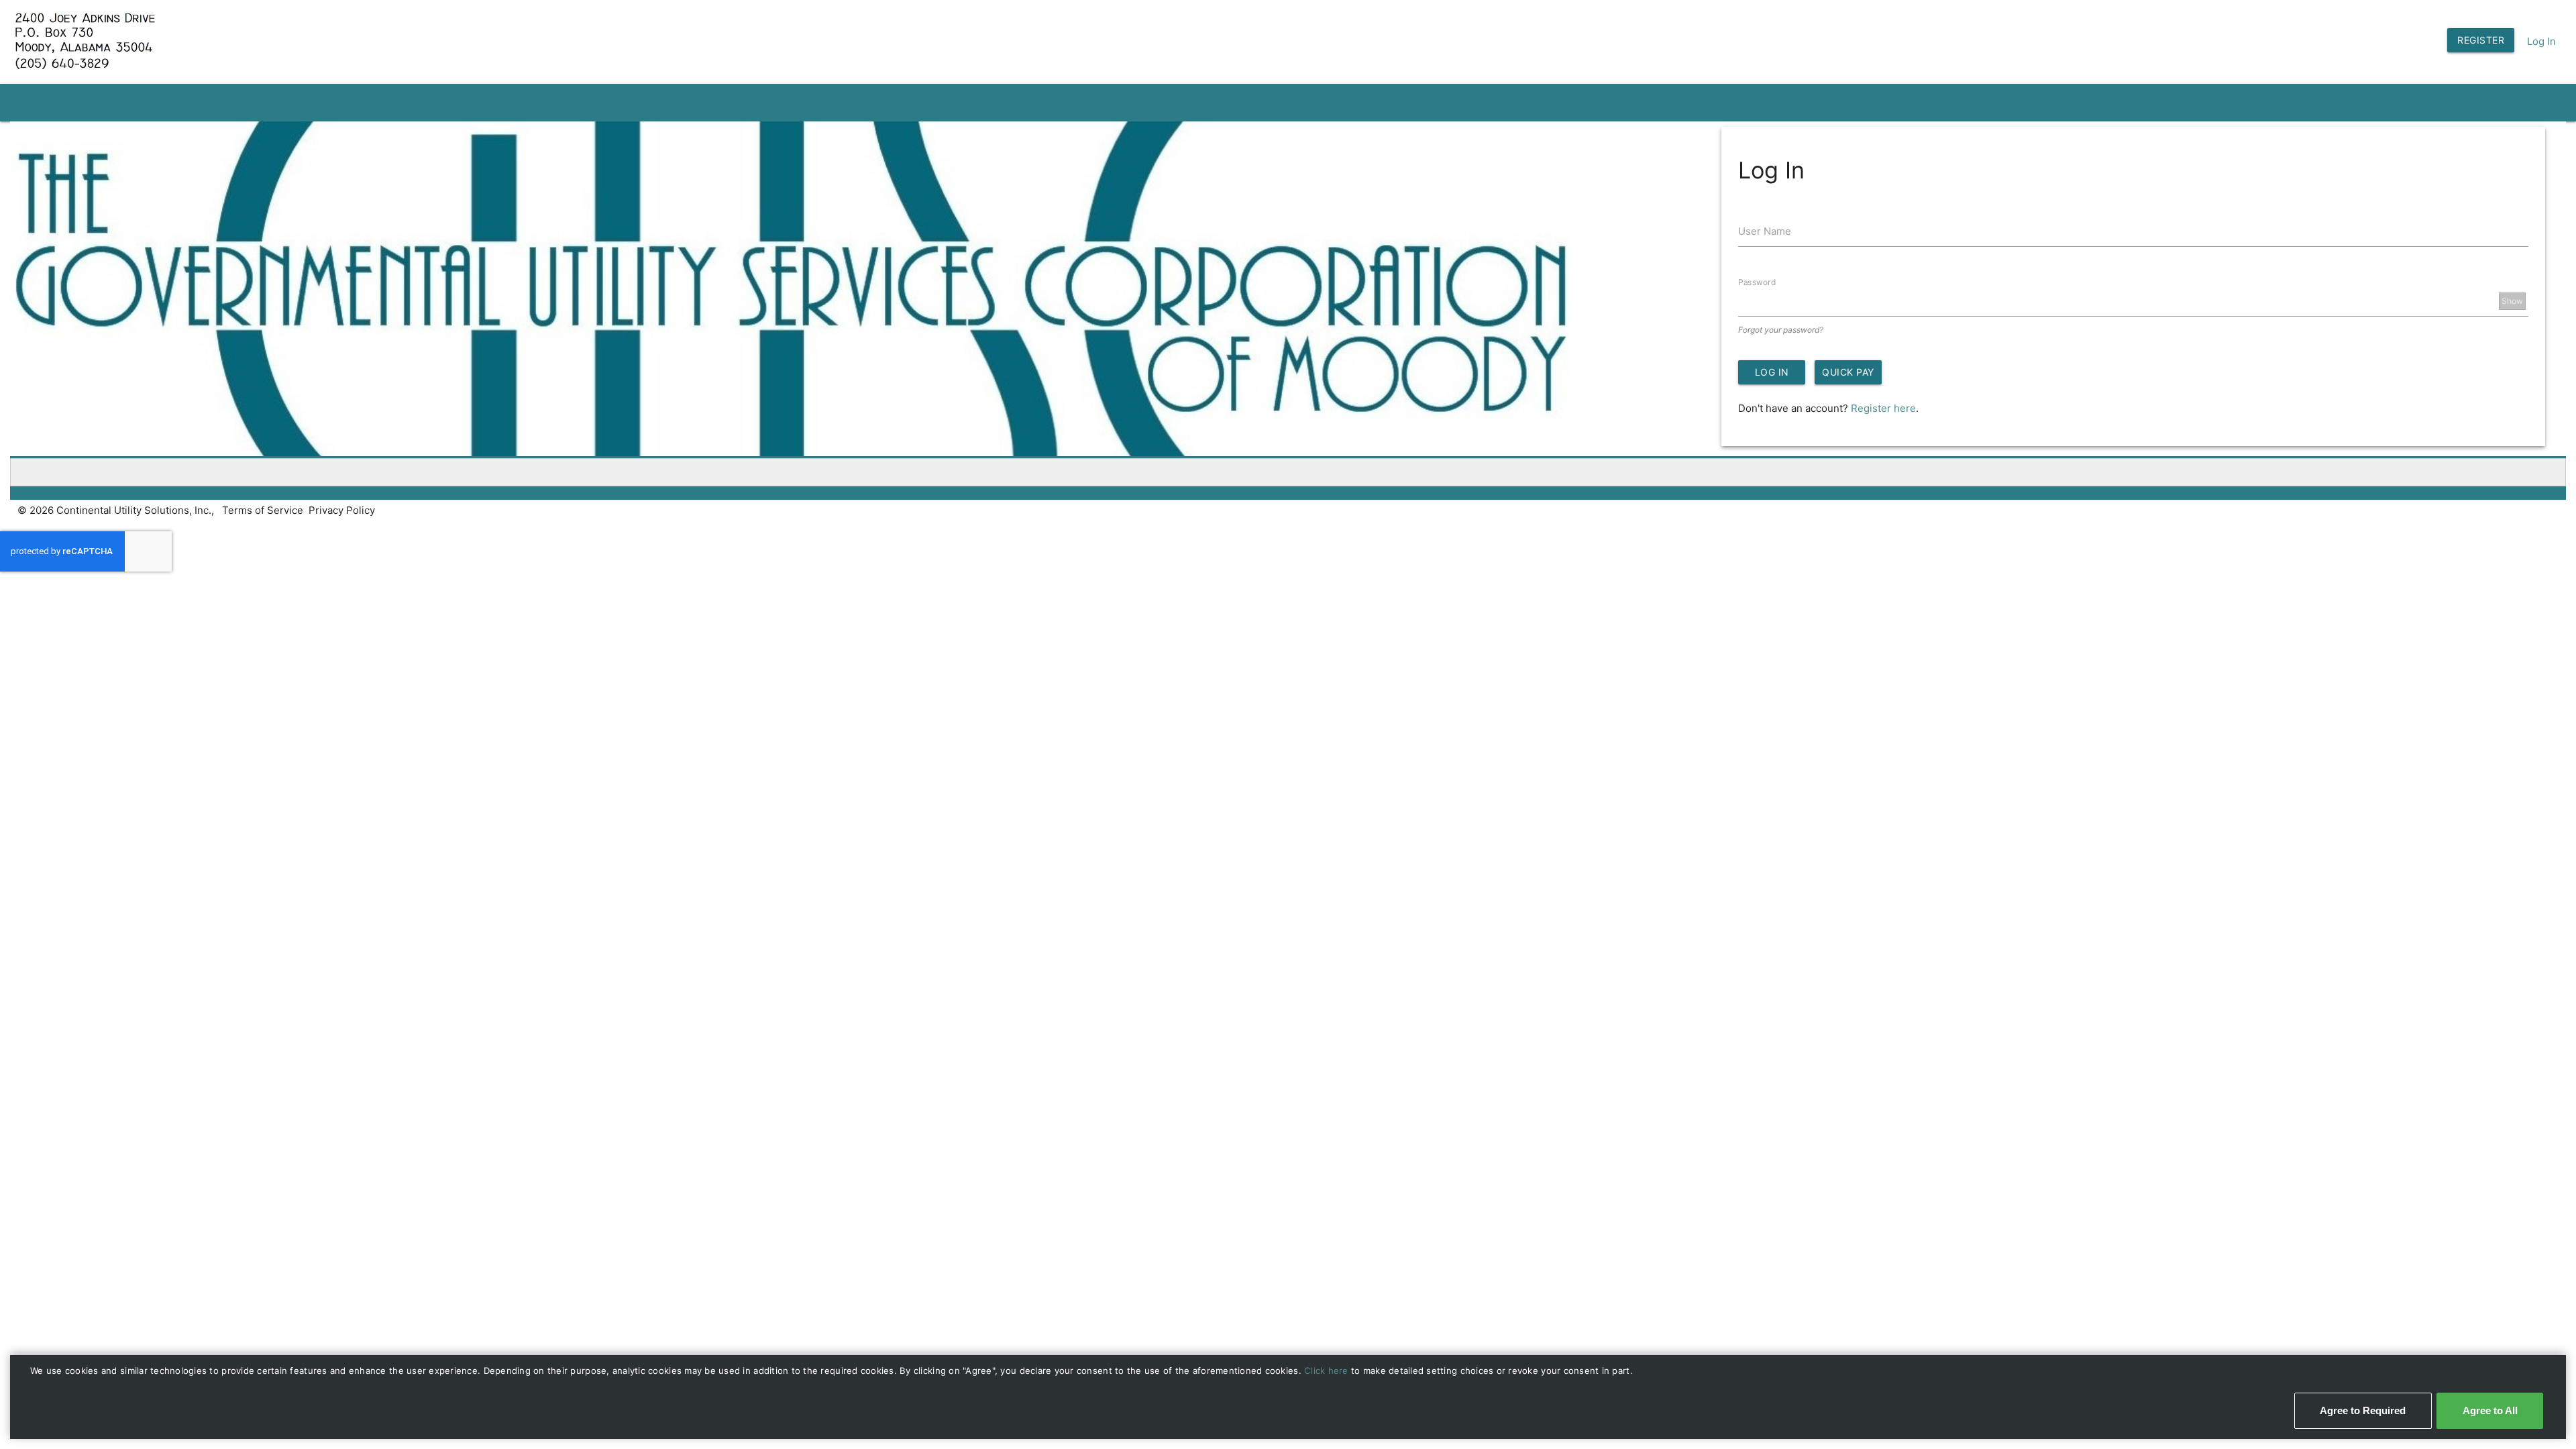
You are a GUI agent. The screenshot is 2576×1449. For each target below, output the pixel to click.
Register (2480, 40)
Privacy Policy (342, 510)
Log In (2541, 41)
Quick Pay (1848, 372)
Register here (1883, 408)
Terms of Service (262, 510)
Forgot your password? (1780, 330)
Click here (1327, 1370)
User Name (1764, 231)
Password (1757, 281)
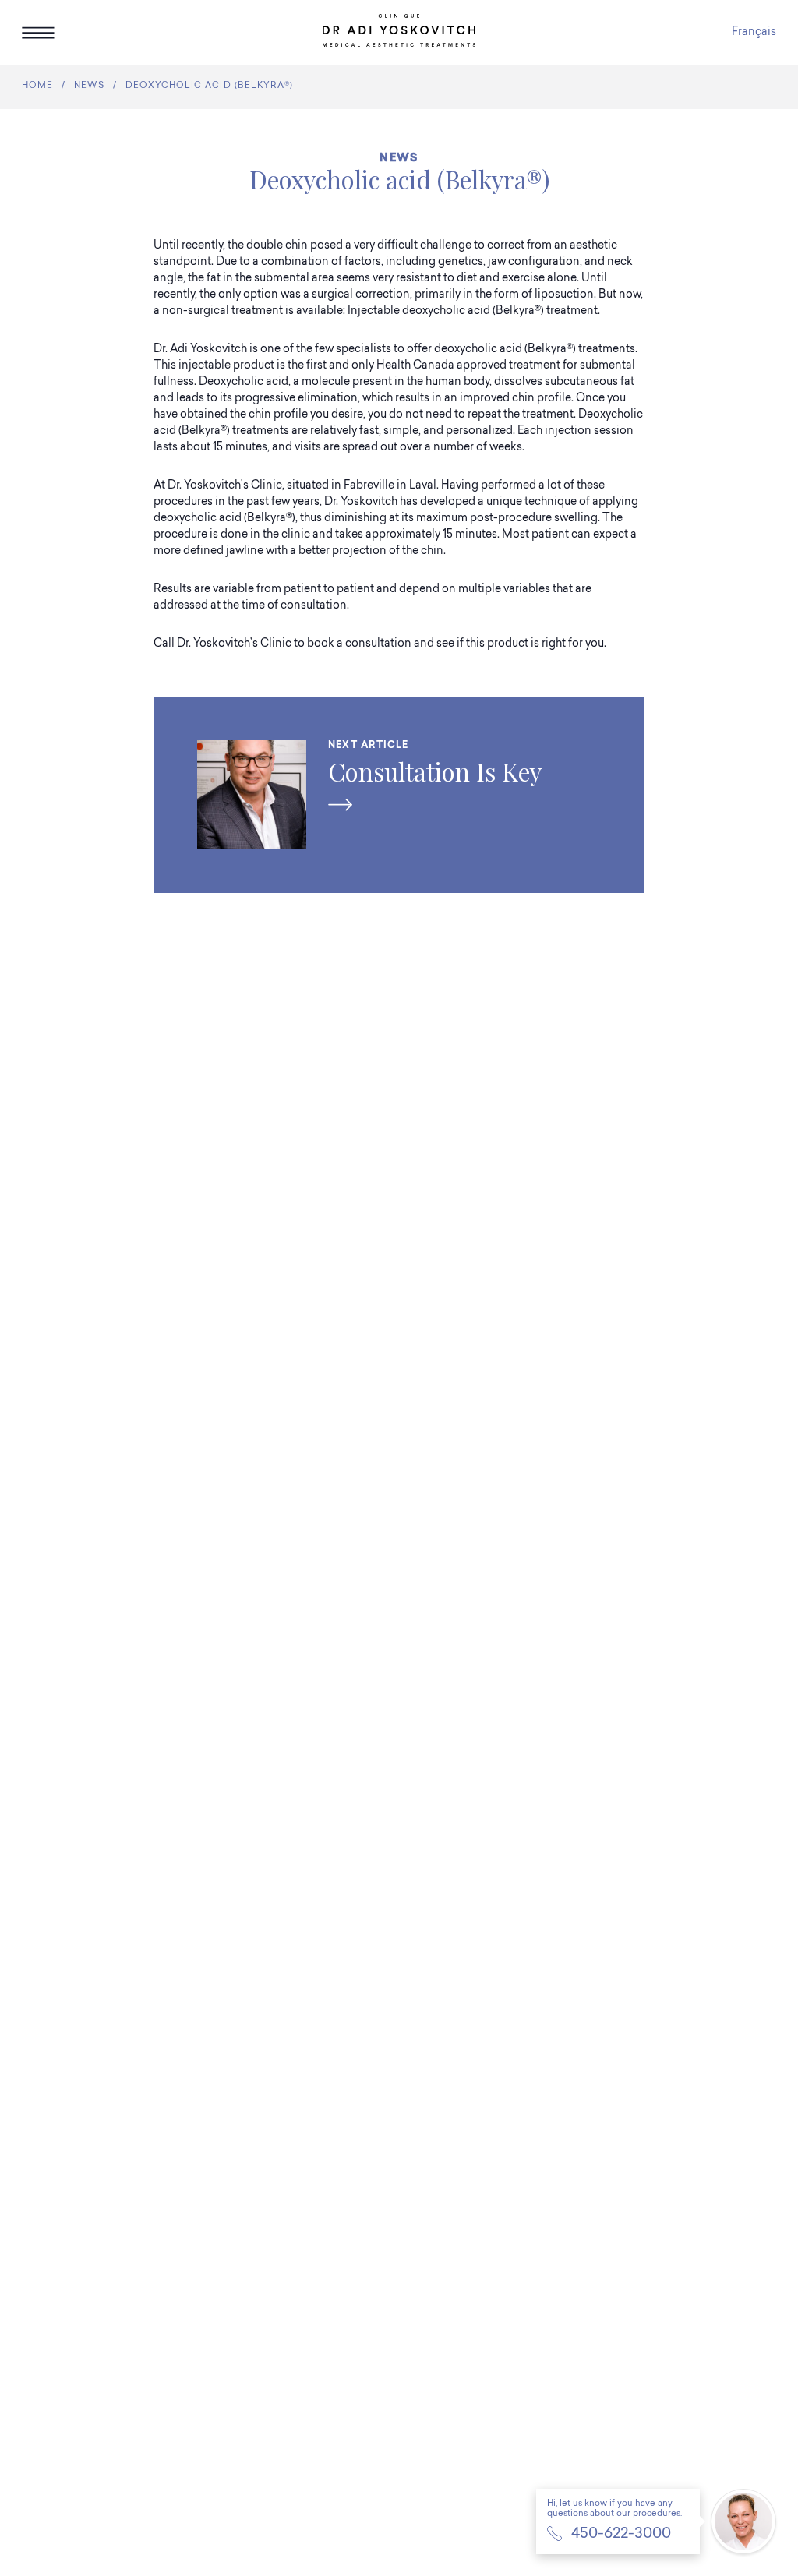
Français (754, 32)
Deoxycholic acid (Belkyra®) (209, 86)
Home (37, 86)
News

→ EXERCISE AIM
Exclude the pictures and reproduce every entry exactly.

→ SOLUTION BELOW
You are a GUI agent. The screenshot is 2576×1449. For each target below, output the pixel to click.
Register (2480, 40)
Privacy Policy (342, 510)
Log In (2541, 41)
Quick Pay (1848, 372)
Register here (1883, 408)
Terms of Service (262, 510)
Forgot your password? (1780, 330)
Click here (1327, 1370)
User Name (1764, 231)
Password (1757, 281)
Français (754, 32)
Deoxycholic acid (Belkyra®) (209, 86)
Home (37, 86)
News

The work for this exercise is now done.